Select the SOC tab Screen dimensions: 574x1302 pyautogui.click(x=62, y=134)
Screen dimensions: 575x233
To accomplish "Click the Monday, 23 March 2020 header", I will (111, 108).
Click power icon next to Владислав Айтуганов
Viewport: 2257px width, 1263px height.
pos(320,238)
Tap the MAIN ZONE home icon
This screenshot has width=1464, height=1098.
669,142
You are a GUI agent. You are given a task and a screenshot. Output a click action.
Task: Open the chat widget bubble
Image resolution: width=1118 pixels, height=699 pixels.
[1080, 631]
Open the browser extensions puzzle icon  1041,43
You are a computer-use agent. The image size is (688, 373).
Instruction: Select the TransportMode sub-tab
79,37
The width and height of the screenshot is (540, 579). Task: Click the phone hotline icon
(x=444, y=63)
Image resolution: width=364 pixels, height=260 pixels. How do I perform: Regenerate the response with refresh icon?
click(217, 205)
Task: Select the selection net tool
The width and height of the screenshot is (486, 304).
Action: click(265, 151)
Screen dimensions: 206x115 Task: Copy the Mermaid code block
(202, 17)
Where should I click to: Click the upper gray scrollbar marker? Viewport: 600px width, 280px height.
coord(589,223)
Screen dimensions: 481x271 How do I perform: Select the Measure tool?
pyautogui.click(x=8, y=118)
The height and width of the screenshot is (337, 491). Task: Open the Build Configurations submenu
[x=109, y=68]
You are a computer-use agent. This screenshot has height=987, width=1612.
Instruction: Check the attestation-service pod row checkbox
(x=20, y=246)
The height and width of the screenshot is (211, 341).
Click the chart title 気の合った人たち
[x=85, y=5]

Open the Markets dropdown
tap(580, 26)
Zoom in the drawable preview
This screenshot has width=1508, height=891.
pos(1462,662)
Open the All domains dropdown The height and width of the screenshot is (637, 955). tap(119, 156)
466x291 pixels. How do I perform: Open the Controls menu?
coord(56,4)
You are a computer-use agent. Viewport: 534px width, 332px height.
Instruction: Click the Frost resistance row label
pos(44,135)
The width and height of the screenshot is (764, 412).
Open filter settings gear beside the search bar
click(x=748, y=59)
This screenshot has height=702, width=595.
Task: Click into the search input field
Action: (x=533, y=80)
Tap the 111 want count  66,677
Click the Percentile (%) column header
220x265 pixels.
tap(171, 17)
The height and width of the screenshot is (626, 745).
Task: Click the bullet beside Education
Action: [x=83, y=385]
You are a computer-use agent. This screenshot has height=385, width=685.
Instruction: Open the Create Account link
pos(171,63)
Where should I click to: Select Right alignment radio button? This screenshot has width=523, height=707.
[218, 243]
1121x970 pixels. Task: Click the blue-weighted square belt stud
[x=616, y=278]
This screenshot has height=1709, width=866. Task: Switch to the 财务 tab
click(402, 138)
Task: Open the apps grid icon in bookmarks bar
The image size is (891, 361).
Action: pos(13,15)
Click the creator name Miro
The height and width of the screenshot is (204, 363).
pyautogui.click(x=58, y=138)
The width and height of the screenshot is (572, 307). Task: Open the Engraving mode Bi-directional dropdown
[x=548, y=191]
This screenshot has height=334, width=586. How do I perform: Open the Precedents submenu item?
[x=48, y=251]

> EXERCISE AIM
Rewrite all the entries above, replacing every occurrence of "Instruction" with "Goal" and leaving everything else unchanged.

> WRITTEN RESPONSE
Select the SOC tab Screen dimensions: 574x1302 pyautogui.click(x=62, y=134)
Screen dimensions: 575x233
To accomplish "Click the Monday, 23 March 2020 header", I will (111, 108).
Click power icon next to Владислав Айтуганов
Viewport: 2257px width, 1263px height.
pos(320,238)
Tap the MAIN ZONE home icon
This screenshot has width=1464, height=1098.
669,142
You are a GUI agent. You are given a task and a screenshot. Output a click action.
Task: Open the chat widget bubble
Image resolution: width=1118 pixels, height=699 pixels.
[1080, 631]
Open the browser extensions puzzle icon  1041,43
You are a computer-use agent. The image size is (688, 373).
Goal: Select the TransportMode sub-tab
79,37
The width and height of the screenshot is (540, 579). Task: Click the phone hotline icon
(x=444, y=63)
Image resolution: width=364 pixels, height=260 pixels. How do I perform: Regenerate the response with refresh icon?
click(217, 205)
Task: Select the selection net tool
The width and height of the screenshot is (486, 304).
Action: click(265, 151)
Screen dimensions: 206x115 Task: Copy the Mermaid code block
(202, 17)
Where should I click to: Click the upper gray scrollbar marker? Viewport: 600px width, 280px height.
coord(589,223)
Screen dimensions: 481x271 How do I perform: Select the Measure tool?
pyautogui.click(x=8, y=118)
The height and width of the screenshot is (337, 491). Task: Open the Build Configurations submenu
[x=109, y=68]
You are a computer-use agent. This screenshot has height=987, width=1612.
Goal: Check the attestation-service pod row checkbox
(x=20, y=246)
The height and width of the screenshot is (211, 341).
Click the chart title 気の合った人たち
[x=85, y=5]

Open the Markets dropdown
tap(580, 26)
Zoom in the drawable preview
This screenshot has width=1508, height=891.
pos(1462,662)
Open the All domains dropdown The height and width of the screenshot is (637, 955). tap(119, 156)
466x291 pixels. How do I perform: Open the Controls menu?
coord(56,4)
You are a computer-use agent. Viewport: 534px width, 332px height.
Goal: Click the Frost resistance row label
pos(44,135)
The width and height of the screenshot is (764, 412).
Open filter settings gear beside the search bar
click(x=748, y=59)
This screenshot has height=702, width=595.
Task: Click into the search input field
Action: (x=533, y=80)
Tap the 111 want count  66,677
Click the Percentile (%) column header
220x265 pixels.
tap(171, 17)
The height and width of the screenshot is (626, 745).
Task: Click the bullet beside Education
Action: [x=83, y=385]
You are a computer-use agent. This screenshot has height=385, width=685.
Goal: Open the Create Account link
pos(171,63)
Where should I click to: Select Right alignment radio button? This screenshot has width=523, height=707.
[218, 243]
1121x970 pixels. Task: Click the blue-weighted square belt stud
[x=616, y=278]
This screenshot has height=1709, width=866. Task: Switch to the 财务 tab
click(402, 138)
Task: Open the apps grid icon in bookmarks bar
The image size is (891, 361).
Action: pos(13,15)
Click the creator name Miro
The height and width of the screenshot is (204, 363).
pyautogui.click(x=58, y=138)
The width and height of the screenshot is (572, 307). Task: Open the Engraving mode Bi-directional dropdown
[x=548, y=191]
This screenshot has height=334, width=586. How do I perform: Open the Precedents submenu item?
[x=48, y=251]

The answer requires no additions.